The second observation was the seemingly lack of interest in the big hole in the middle of the one trash bin.  To me it looked so inviting, but the children were more interested in the funnels, hoses and tubes.

From those observations these two questions emerged.  1)What would happen to the children's play if I increased the height of the drop?  2)Would the hole be more inviting if I raised the elevation of the hole so it would be at eye level for the children?   To answer my questions, I disconnected the two trash bins by removing the clear plastic tube.  I turned the trash bin with the hole around and placed it on a planter tray that spanned the width of the table. 
I cut the clear tube in half and reinserted one half into the trash bin so it would empty---at height---into a tub next to the table.

There were changes made in the second trash bin, too.  The other half of the clear tube was inserted back into the bin so that the end emptied into a tub at the end of the table.  After the hoses exited the bin, they were wrapped around the trash bin itself.  They were held in place with zip ties looped around the hoses and tightened to the bin from the inside.
Here is a view from inside the bin.  You can see the clear plastic tube; the black hoses entering and exiting the bin; and three ends of the zip ties wrapped around the hoses on the outside of the bin holding them tightly in place.

 The result of the modification became Trash Bin Apparatus II

Did the modifications change the children's play?  Yes they did.  Play in the big hole increased, but not by much.  The big change in play and exploration happened with the clear tubes that extended beyond the table.  

One of the big attractions was to plug the tubes to see what happens.   In the video below, the child pours water into the tube that is plugged with a bottle.  The video starts with him pouring and then stepping back to see what he has done.  His smile is telling.  At first he has to concentrate to make sure he gets the water in the tube.  Before long, though, he can pour into the tube without looking so he can watch the water accumulate in the bottle and tube in real time.  Watch.


This is a good illustration of Axiom #6 in the right hand column of this blog, namely: Children will try to stop or redirect the flow of any medium in the table for any given apparatus.

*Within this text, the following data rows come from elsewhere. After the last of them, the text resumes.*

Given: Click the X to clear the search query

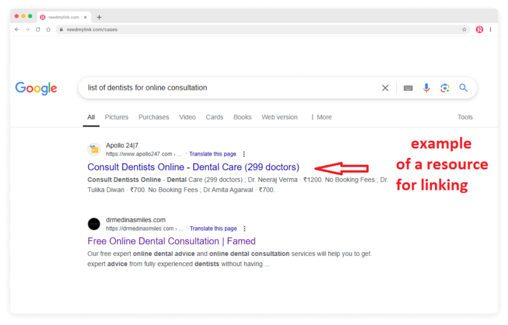Looking at the screenshot, I should [385, 87].
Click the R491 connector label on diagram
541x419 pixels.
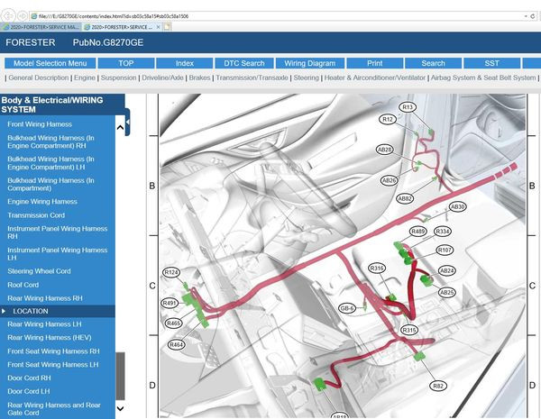coord(170,304)
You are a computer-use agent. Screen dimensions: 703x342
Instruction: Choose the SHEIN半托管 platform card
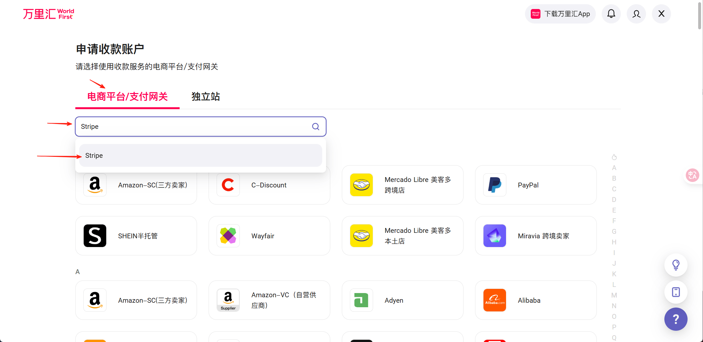pyautogui.click(x=136, y=236)
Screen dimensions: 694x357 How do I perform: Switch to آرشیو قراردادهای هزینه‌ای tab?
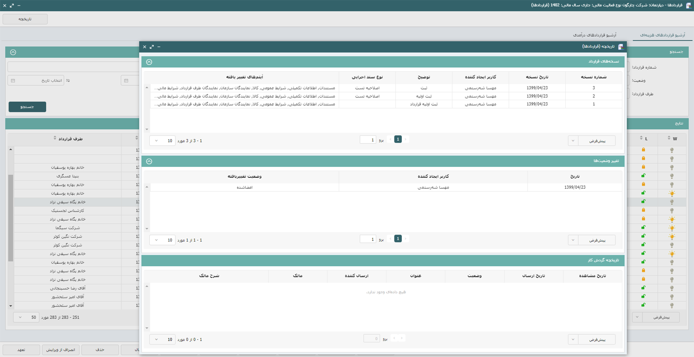(662, 35)
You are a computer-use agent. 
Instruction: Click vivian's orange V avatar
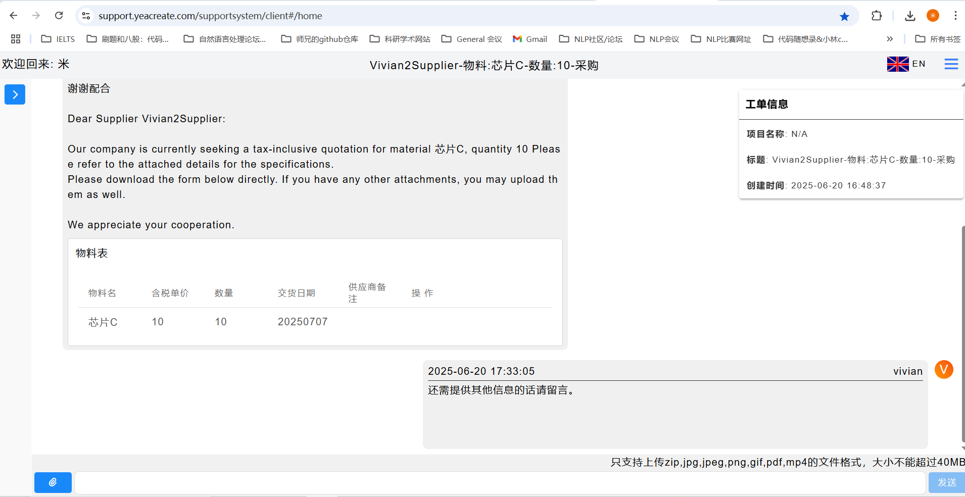[x=943, y=370]
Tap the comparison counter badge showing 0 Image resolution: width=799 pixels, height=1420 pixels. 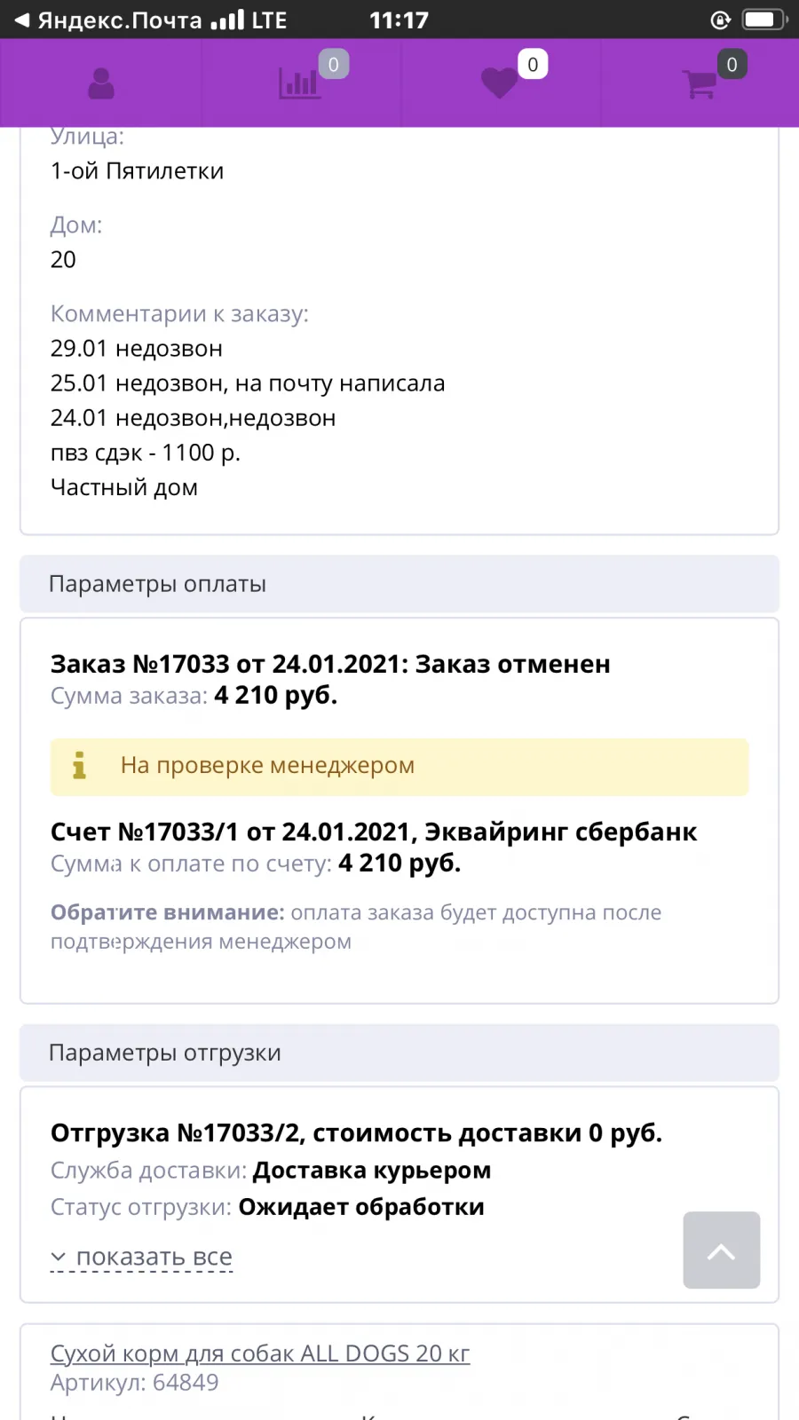334,64
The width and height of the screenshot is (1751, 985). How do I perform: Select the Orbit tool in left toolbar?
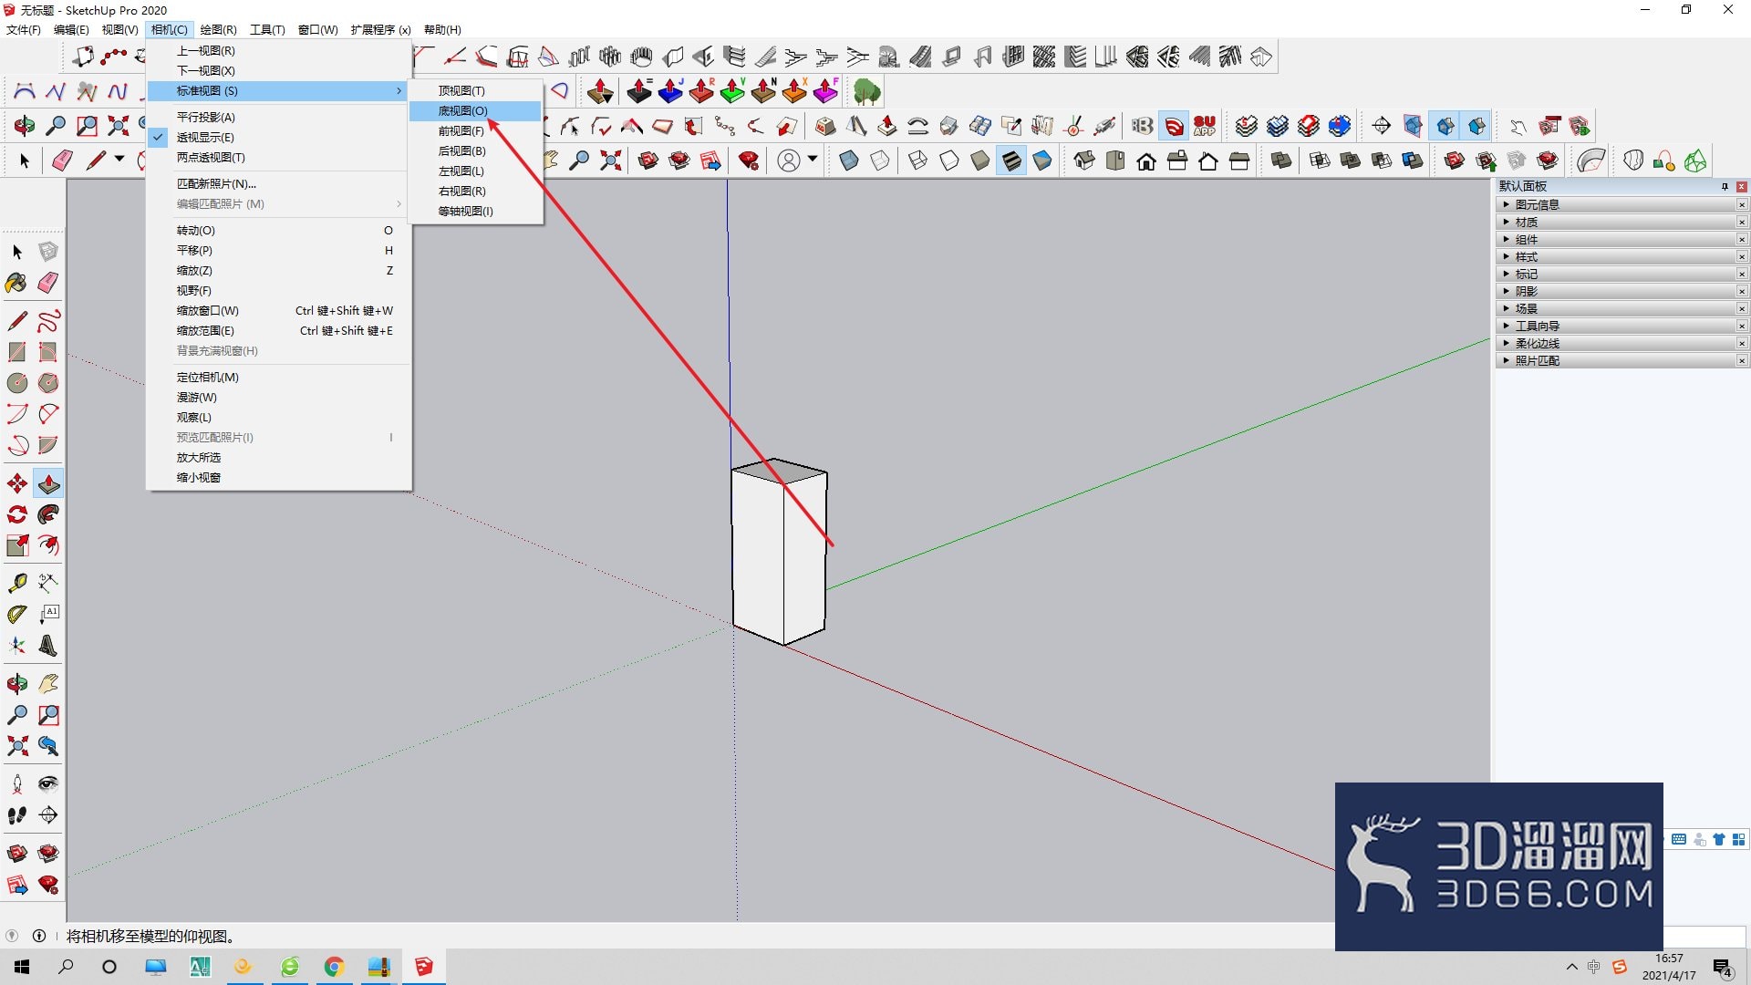point(17,684)
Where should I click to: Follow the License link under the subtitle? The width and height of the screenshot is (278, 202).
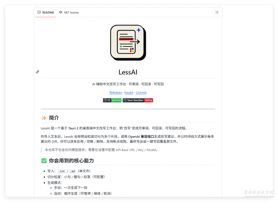141,93
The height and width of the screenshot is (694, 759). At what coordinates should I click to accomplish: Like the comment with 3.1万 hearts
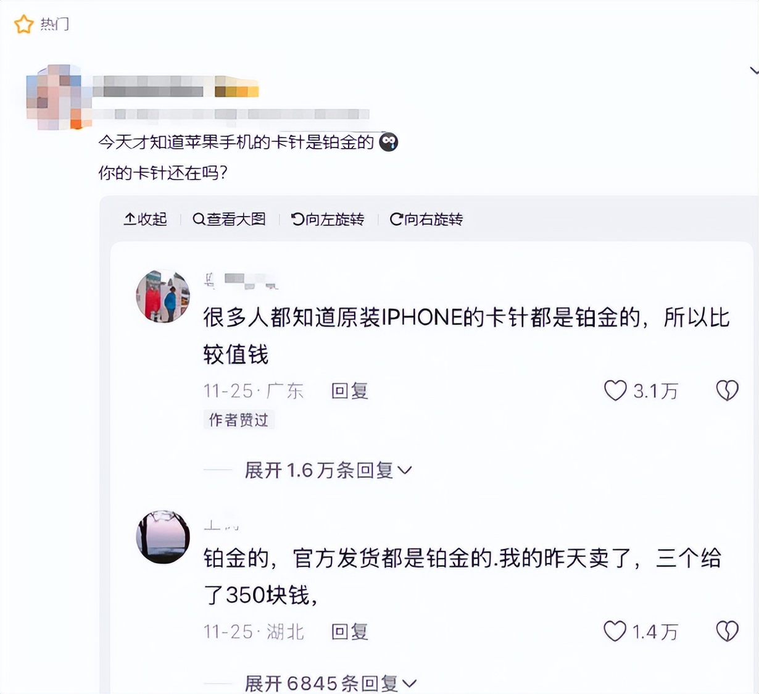pos(615,390)
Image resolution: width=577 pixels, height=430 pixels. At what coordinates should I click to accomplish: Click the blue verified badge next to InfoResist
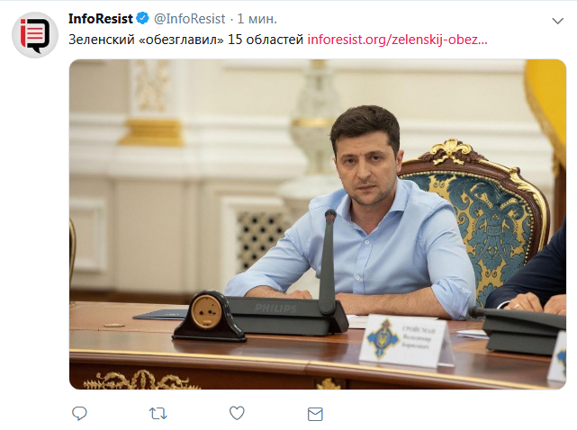[142, 18]
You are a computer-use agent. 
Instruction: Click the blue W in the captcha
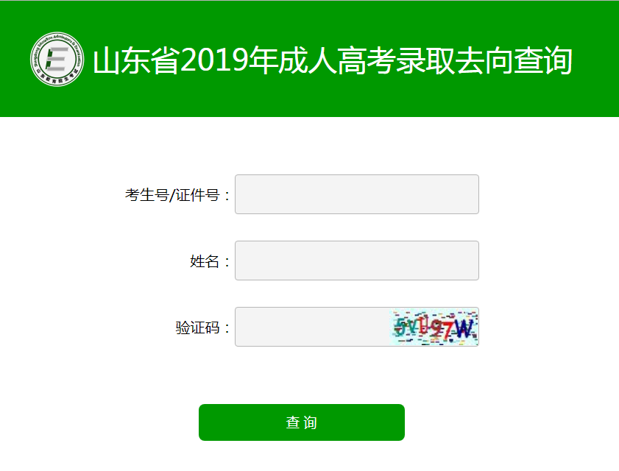coord(463,328)
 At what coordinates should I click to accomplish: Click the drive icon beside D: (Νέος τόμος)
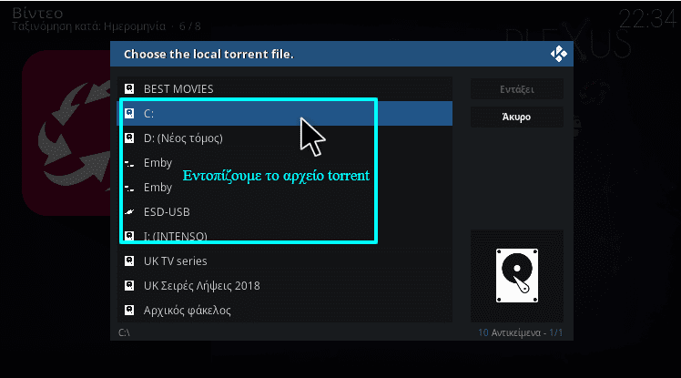[x=129, y=138]
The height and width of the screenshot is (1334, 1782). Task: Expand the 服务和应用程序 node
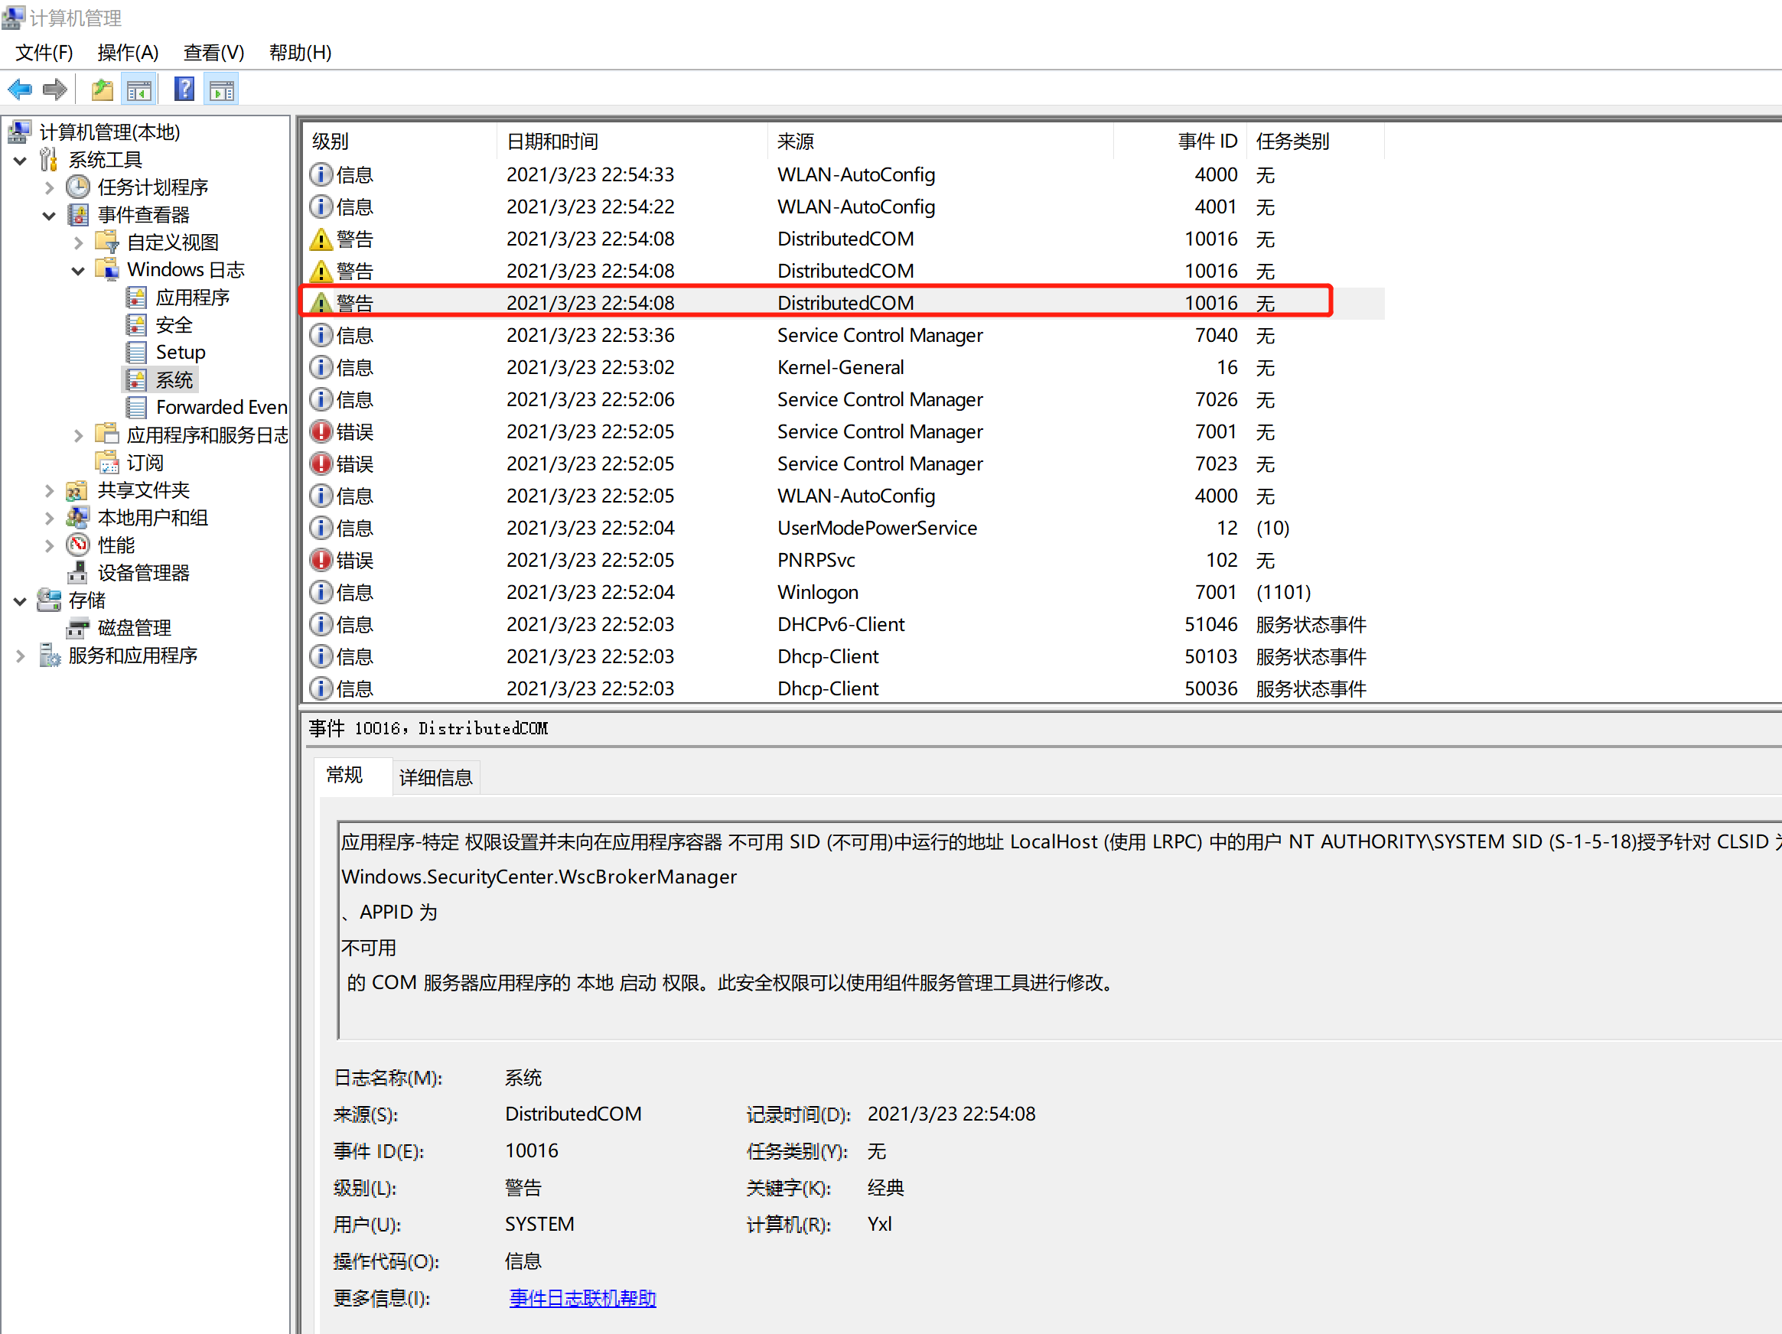tap(20, 656)
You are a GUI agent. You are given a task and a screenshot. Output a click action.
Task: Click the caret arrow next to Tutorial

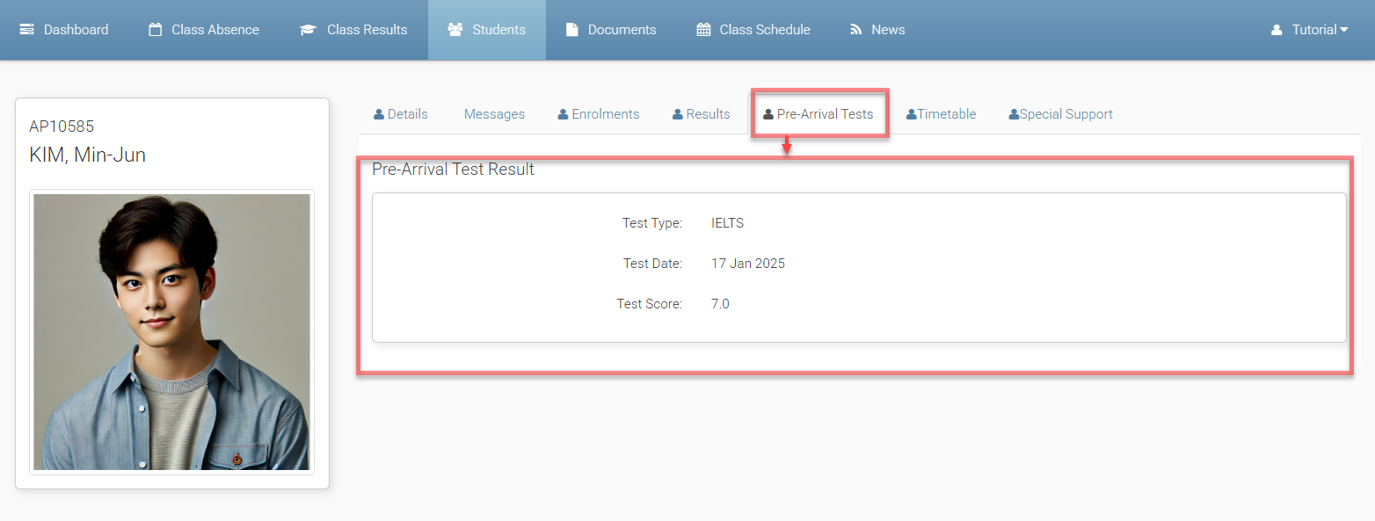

That, of course, was stopping the flow of water.  Below is a very inventive---and wet---example of redirecting the flow.  This operation involves two children.  One child pours while the other redirects the flow of water using a long, narrow funnel.  As the one child pours and the water races down the tube, the other child gets doused because the water splashes against the funnel spraying the child holding the funnel.  As the child who is doing the pouring points out, though, some water does end up in a second tube via the funnel.  Watch. 


What did I learn from modifying the Trash Bin apparatus?  I learned that what I thought was the most salient feature of the apparatus---the big hole in the middle---was not the most salient for the children.   Rather, the children seemed to gravitate toward the features that allowed them to explore in such a way as to set things in motion and see the consequences of their actions.